TMRC - Tujuh belas (Tentang Bumi Dan Sentuhan Pertama)

40.5K 3.3K 253
                                    

"Bumi Pranata!" pekik Gebi.

Dia tidak bisa menyembunyikan rasa gugup dan senangnya yang meluap begitu saja melihat pria bernama Bumi ini. Gebi memperhatikan pria itu lekat-lekat—kecuali rambutnya yang sekarang lebih memanjang sejak empat tahun lalu Gebi melihatnya—Bumi tidak banyak berubah. Masih senang menggunakan celana selutut, kaos oblong, dan tidak pernah lepas darinya adalah sendal gunung yang sering digunakan setiap hari, besera topi army yang selalu tertanam di kepalanya.

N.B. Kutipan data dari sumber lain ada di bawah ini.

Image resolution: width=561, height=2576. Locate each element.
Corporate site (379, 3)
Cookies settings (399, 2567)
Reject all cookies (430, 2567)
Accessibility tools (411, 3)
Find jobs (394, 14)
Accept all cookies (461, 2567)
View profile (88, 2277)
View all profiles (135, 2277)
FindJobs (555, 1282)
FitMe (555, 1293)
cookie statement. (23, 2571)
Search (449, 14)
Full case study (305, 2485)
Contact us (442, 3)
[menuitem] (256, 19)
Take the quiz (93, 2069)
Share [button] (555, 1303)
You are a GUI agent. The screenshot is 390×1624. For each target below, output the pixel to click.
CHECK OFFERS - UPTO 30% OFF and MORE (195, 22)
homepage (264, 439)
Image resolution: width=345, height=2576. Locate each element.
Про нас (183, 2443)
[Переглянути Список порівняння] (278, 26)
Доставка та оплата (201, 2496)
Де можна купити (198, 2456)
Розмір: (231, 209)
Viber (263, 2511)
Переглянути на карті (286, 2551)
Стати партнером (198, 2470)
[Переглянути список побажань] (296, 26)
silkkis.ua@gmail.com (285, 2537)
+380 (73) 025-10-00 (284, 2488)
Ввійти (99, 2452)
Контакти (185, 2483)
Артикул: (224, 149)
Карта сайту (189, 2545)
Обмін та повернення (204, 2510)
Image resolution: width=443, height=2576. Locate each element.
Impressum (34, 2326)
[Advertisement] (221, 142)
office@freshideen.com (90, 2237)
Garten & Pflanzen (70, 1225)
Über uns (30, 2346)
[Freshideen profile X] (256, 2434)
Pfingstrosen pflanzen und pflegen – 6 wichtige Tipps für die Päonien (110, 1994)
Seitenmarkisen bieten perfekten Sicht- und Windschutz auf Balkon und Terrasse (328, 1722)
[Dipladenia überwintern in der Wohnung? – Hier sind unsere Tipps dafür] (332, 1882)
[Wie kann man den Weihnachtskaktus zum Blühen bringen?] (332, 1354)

Bumi adalah pria yang sudah dekat dengan Gebi sejak kecil. Selain rumah mereka yang dekat, mereka juga selalu bersekolah di sekolah yang sama sampai kuliah. Hanya saja mereka berbeda jurusan karena Bumi mengambil Arsitek dan Gebi Jurnalistik.

Wangi lembut langsung memenuhi penciuman Gebi ketika Bumi berdiri di hadapannya. Wangi yang selalu mengisi paru-parunya dulu. Yang selalu Gebi rindukan beberapa tahun ini. Sangat-sangat rindu.


***

Empat tahun lalu.

"Put. Kali ini kau benar-benar keterlaluan. Aku tidak akan bicara denganmu lagi!"

Gebi setengah berlari di koridor kampus. Tangannya menenteng sebuah tas ransel dan dokumen berisi revisi skripsi. Sedangkan Putri mengekornya.

"Aku minta maaf, Geb. Aku benar-benar minta maaf! Tapi aku hanya berniat membantumu."

"Membantuku??" Gebi berhenti dan berbalik menghadang Putri. "Kau sebut itu bantuan?"

"Ya."

Tertawa sinis. "Kau sudah mempermalukan aku, Put! Dan gara-gara kelancanganmu ini, sebentar lagi persahabatan aku dan Bumi akan hancur!" teriak Gebi. Napasnya naik turun menahan emosinya yang membuncah.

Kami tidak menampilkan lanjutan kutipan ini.